(Dataset excerpts)
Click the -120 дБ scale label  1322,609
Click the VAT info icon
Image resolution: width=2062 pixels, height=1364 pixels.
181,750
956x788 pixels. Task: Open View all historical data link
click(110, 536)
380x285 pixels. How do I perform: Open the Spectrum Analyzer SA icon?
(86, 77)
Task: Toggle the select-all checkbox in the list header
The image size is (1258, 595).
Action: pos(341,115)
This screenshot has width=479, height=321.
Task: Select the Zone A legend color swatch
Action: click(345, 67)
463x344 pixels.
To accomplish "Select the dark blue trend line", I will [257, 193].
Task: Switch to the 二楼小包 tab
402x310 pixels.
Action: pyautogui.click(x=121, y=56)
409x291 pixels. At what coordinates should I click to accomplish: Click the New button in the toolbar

=== Aim of the exercise ===
For every line above that includes the string "accomplish", copy the line.

=== Answer to this exercise ===
To accomplish "Select the dark blue trend line", I will [257, 193].
409x291 pixels. At what coordinates should I click to accomplish: Click the New button in the toolbar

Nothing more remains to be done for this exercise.